Treatment will most likely require CPAP as described above. In some cases, if there is difficulty with breathing out as well as breathing in a very similar looking pump to the CPAP called BiPAP may be used. This helps push air in past the restricted vocal cord movement and helps draw air back out. Sometimes the same box has both settings on it so can deliver CPAP or BiPAP.
Tracheostomy
In a few cases the specialists may feel the vocal cord movement is so impaired that you would be better to have a tracheostomy. This would be discussed with you but it will be your choice.
A tracheostomy is a small opening made in the front of your neck where the soft indent is just below your Adam’s apple. The opening goes through the skin and cartilage into your airway (trachea) below the vocal cords. This allows you to get air in without the vocal cords restricting the flow. The opening in the neck is usually kept open by a small silver or plastic tube. The skin around the opening and the tube itself requires particular care.

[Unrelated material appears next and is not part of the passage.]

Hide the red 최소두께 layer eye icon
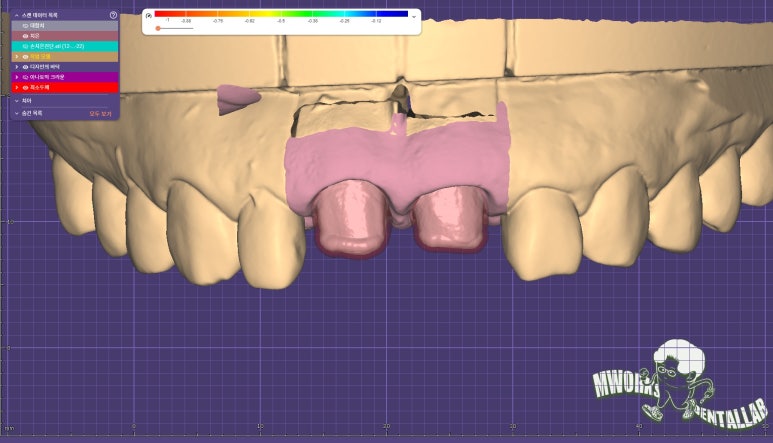(x=25, y=88)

You, and any supporting family or carers will need to be shown how to manage this by the hospital team that carry out the tracheostomy before you can go home.
In rare instances someone with MSA may develop a sudden vocal card spasm or paralysis. This would cause sudden stridor and obvious difficulty breathing. In this situation call 999. In these circumstances an emergency tracheostomy may be inserted unless you have previously had a discussion about having a tracheostomy and made it clear that you would not wish this to be done even in an emergency. This would be an advance decision to refuse treatment and should be documented as part of your advance care plan and be readily available to the medical team treating you. You can find out more on this in our Planning for the Future resource – https://www.msatrust.org.uk/support-for-you/for-people-affected-by-msa/planning-for-the-future/.
Anaesthetic and MSA
People with MSA are often concerned about whether it is safe for them to have an anaesthetic for a surgical procedure. Many people with MSA do undergo surgery with anaesthetic successfully and uneventfully every year. As with so many aspects of life with MSA, most things are possible with good planning, and this is the case with having an anaesthetic.
Why do you need an anaesthetic?
The following three scenarios are the most likely to justify considering having an anaesthetic:
- Is the surgery being done due to a life-threatening emergency? You can’t plan for this and the medical team will do their best with the information to hand.
- Is the surgery needed to treat a life threatening condition but is planned so you or family are able to discuss implications and concerns and advise the surgeon and anaesthetist that you have MSA?
- Is the surgery to address a troublesome symptom that is undermining your quality of life?
The next consideration is whether you need a general anaesthetic or whether the procedure is possible using a spinal or epidural, local nerve block or local anaesthetic. These discussions need to be had with the surgeon and the anaesthetist to identify the safest and best way forward.
If a general anaesthetic is required, then you should have a full pre-operative respiratory assessment and support from physiotherapy to practice breathing techniques. To assist recovery after the anaesthetic, support from the physiotherapist to encourage good deep breathing and clearance of any secretions, is needed.
Key points to remember
- Ask your physiotherapist to show you how to do lung volume recruitment and cough exercises.
- If you have changes to overnight breathing or increased noisy breathing in the day ask your doctor about having a sleep study done.
- If you use a CPAP machine but find the mask uncomfortable ask the centre you got it from if you can try a different type of fitting for this.
- Contact the Speech Therapist if you are needing to clear your throat repeatedly or coughing when you are eating or drinking as you may need a swallow review.